Peter Ackroyd’s 32nd book brims with insight and anecdote
Published 4:00 am Sunday, January 16, 2011
- Peter Ackroyd's 32nd book brims with insight and anecdote
“Venice: Pure City” by Peter Ackroyd (Nan A. Talese/Doubleday, 416 pages, $37.50)
The works of man are many and wondrous, but if I had to pick one that most completely embodies the concept of the sublime, it probably would be the autumnal view from the terrace of Venice’s Gritti Palace, across the Grand Canal, to the great church of Santa Maria della Salute — though I’m not sure I ever could satisfactorily explain precisely why.
In “Venice: Pure City”, Peter Ackroyd — the marvelously erudite and staggeringly industrious English writer — is the latest of his countrymen to appraise the experience of what remains of La Serenissima.
Ackroyd’s interpretation is at once less prescriptive and more grounded in Venice as it actually is — and has been. Readers familiar with his previous “biographies” of London and the River Thames will recognize the method here, which is to compile an encyclopedic amount of general and arcane factual information and then to arrange it less chronologically than thematically — much as one might encounter it in the course of a long walk over fascinating terrain in the company of a knowledgeable but never pedantic companion. It’s an experience rendered all the more agreeable by independent turn of Ackroyd’s critical imagination and lapidary quality of his prose. If this volume — the 32nd Ackroyd has produced — sometimes lacks the physical specificity that gave his earlier books a special illumination, “Venice: Pure City” more than makes up for it in range and realism where the temptation to romanticize is almost achingly palpable.
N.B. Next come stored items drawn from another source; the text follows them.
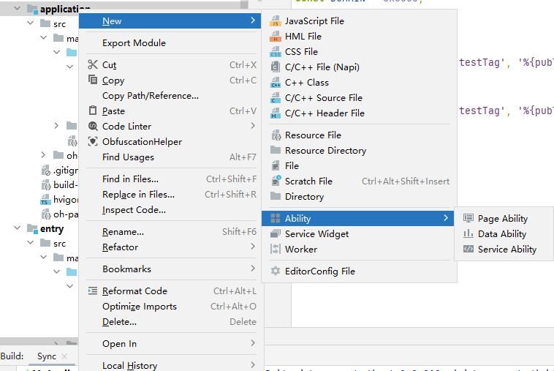
Task: Click the EditorConfig File gear icon
Action: point(276,271)
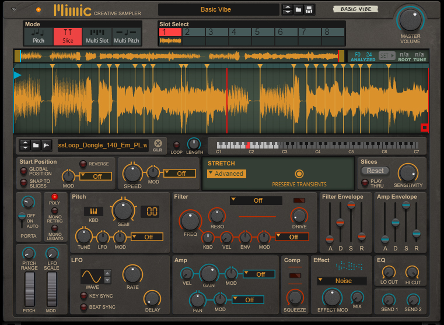Click the save patch floppy disk icon

pos(309,9)
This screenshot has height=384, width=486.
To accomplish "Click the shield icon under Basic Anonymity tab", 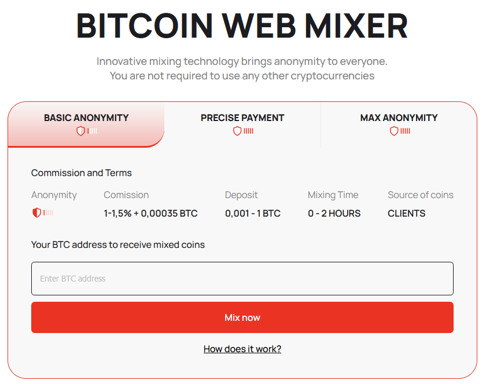I will click(80, 131).
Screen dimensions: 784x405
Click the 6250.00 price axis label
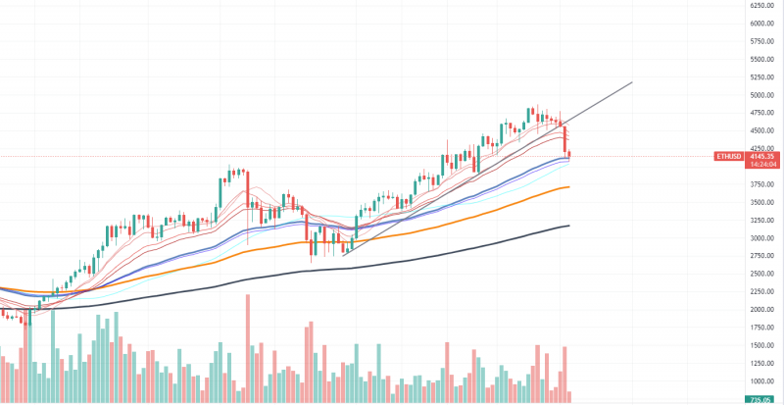(761, 5)
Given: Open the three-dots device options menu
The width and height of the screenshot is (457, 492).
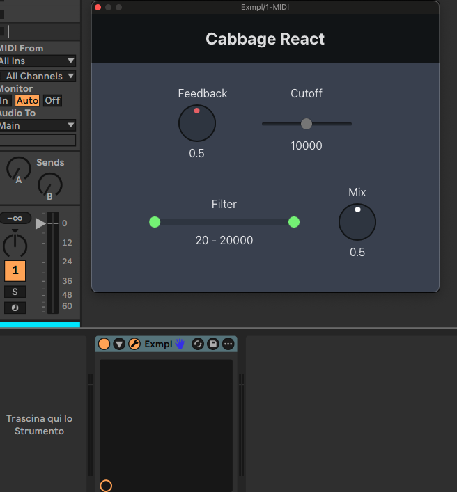Looking at the screenshot, I should click(x=229, y=344).
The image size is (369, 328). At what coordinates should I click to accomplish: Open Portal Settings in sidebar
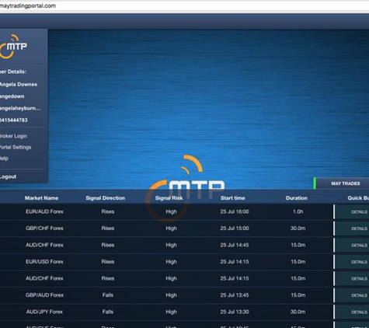(x=16, y=147)
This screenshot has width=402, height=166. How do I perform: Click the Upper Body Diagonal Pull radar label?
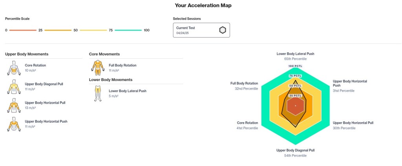click(295, 150)
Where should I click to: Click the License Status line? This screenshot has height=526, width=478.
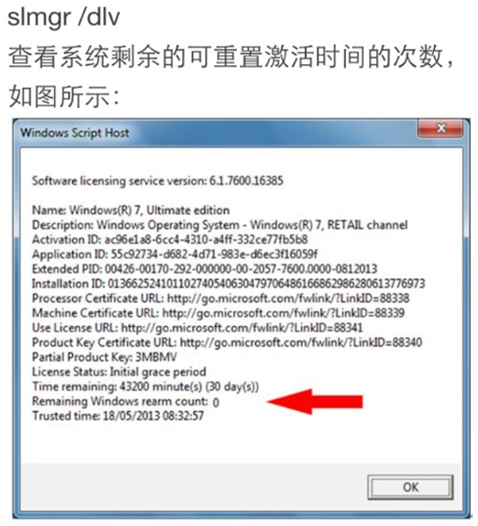click(119, 372)
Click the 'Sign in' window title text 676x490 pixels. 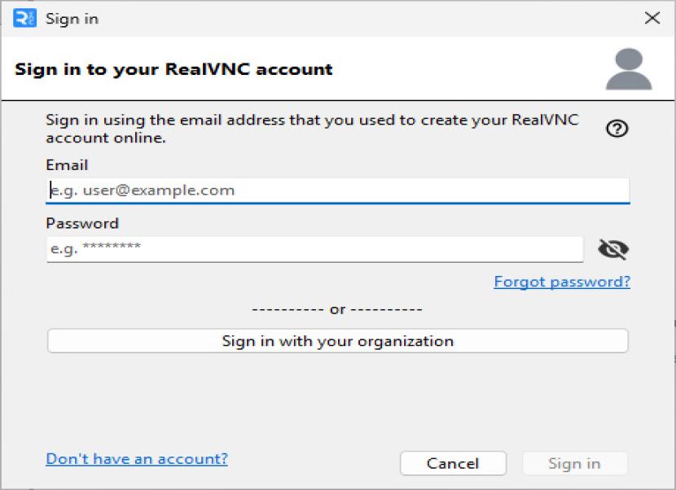[72, 18]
The subtitle draws on Ackroyd’s insight into Venice’s origins as Europe’s first willed city, a place brought into being by the marsh dwellers who bartered salt for the wherewithal to pound an urban space into the lagoons and islets of an Adriatic marshland. Like Los Angeles, in other words, Venice is one of those great cities that does not exist because it sits at the confluence of great rivers, is situated alongside a great natural harbor or sits astride important trade routes; Venice was willed into being and wrested the advantages of all those things from its industry.